EXERCISE INSTRUCTIONS
Give the entries below again, word for word, and leave out the images.

[Records contained in a dataset]
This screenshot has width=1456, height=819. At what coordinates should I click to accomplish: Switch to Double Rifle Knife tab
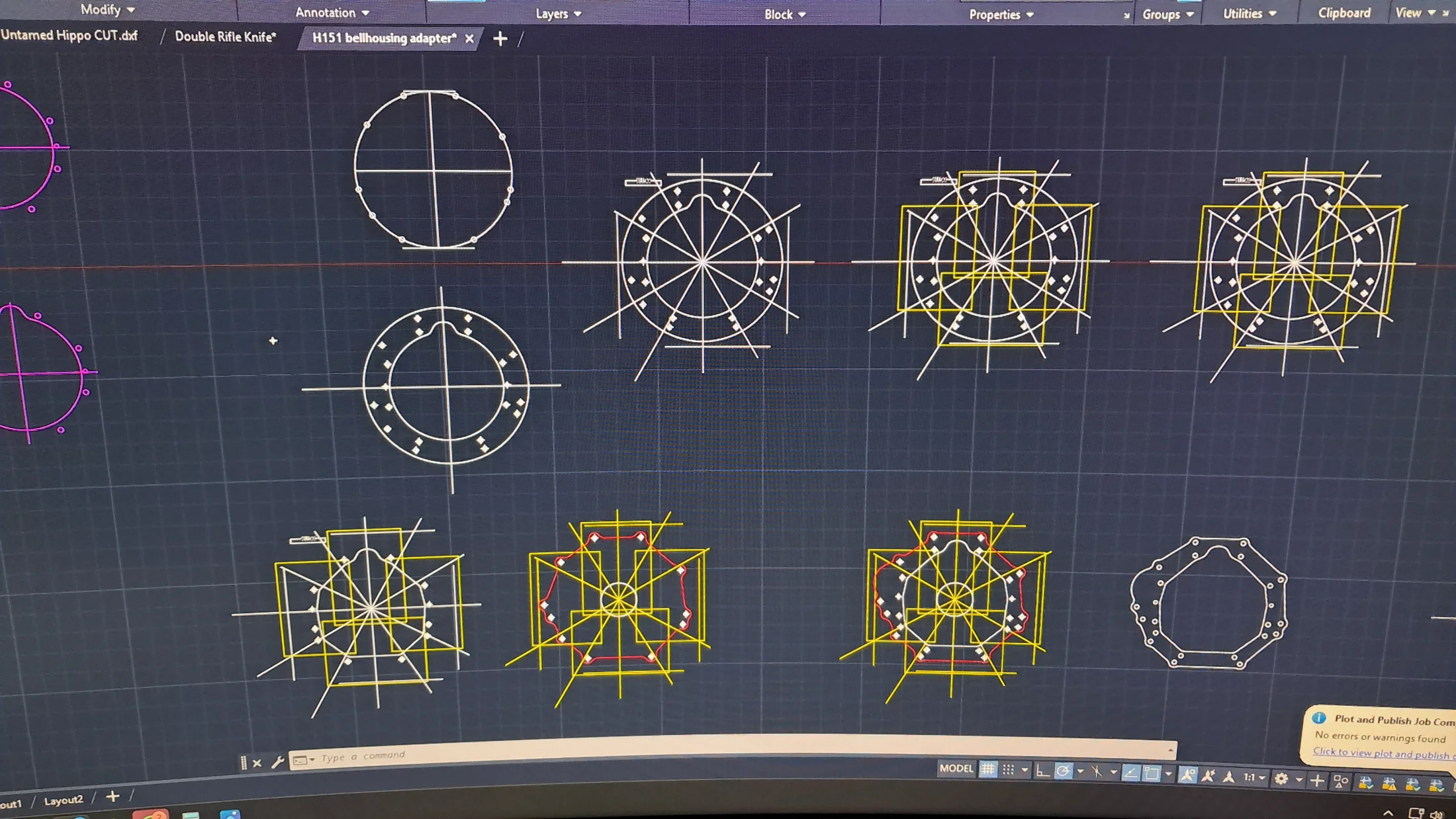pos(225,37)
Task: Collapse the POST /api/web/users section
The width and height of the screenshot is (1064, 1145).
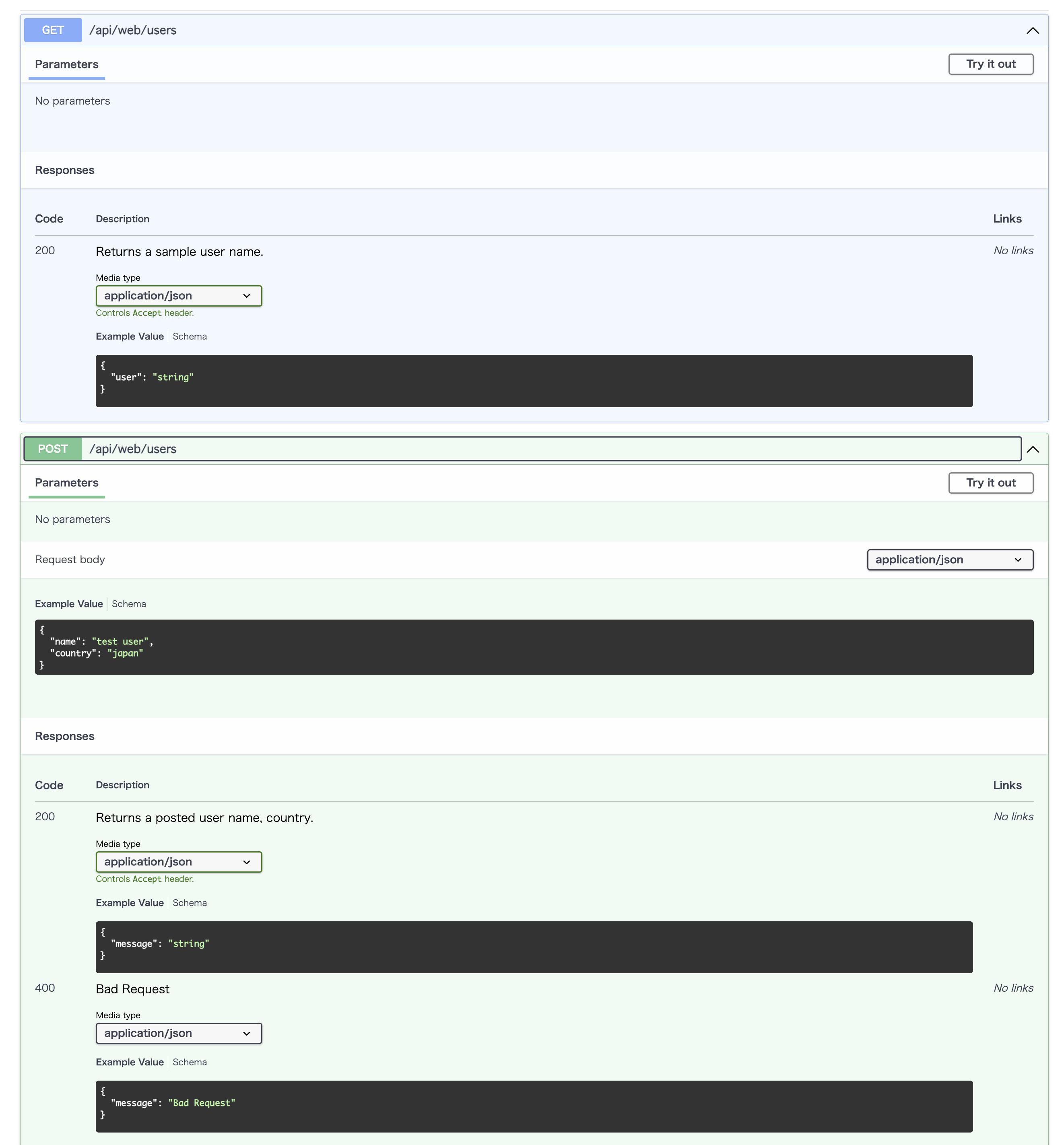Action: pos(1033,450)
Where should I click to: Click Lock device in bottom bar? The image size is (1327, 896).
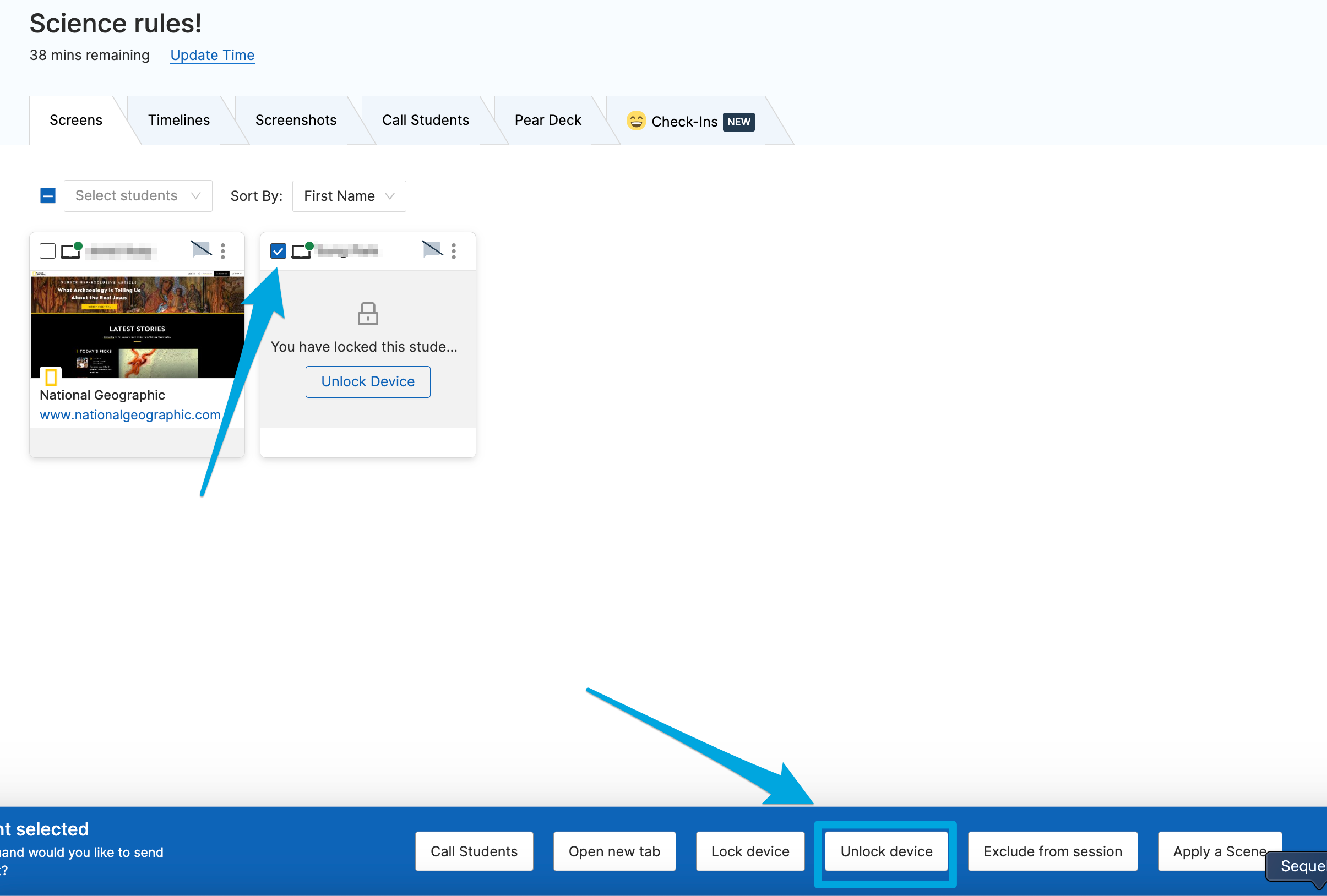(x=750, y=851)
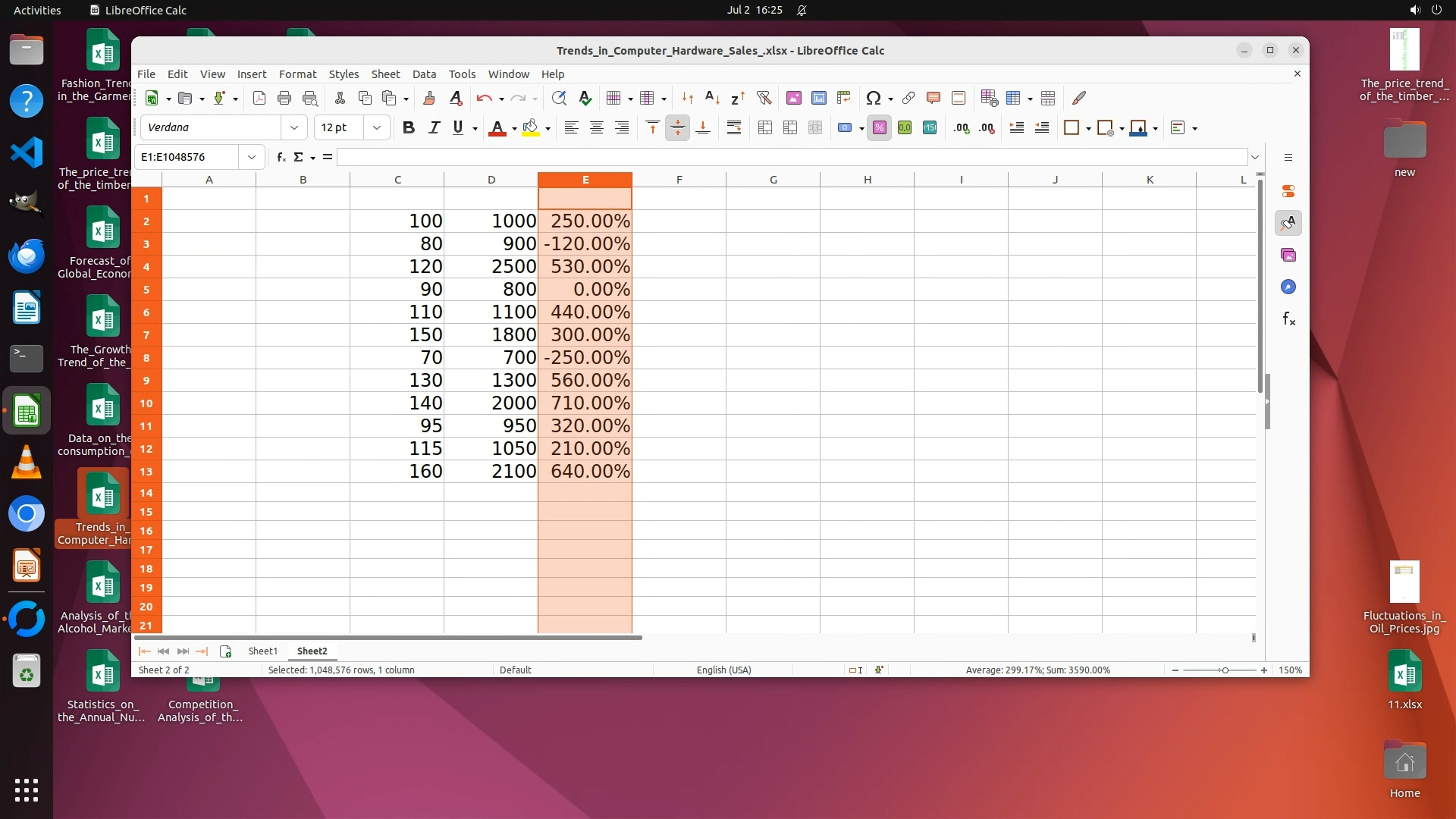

ANSWER TO THE EXERCISE
This screenshot has width=1456, height=819. At what coordinates should I click to accomplish: Switch to Double Rifle Knife tab
pos(225,37)
Task: Collapse the POST /api/web/users section
The width and height of the screenshot is (1064, 1145).
Action: pos(1033,450)
Where should I click to: Click Lock device in bottom bar? The image size is (1327, 896).
(x=750, y=851)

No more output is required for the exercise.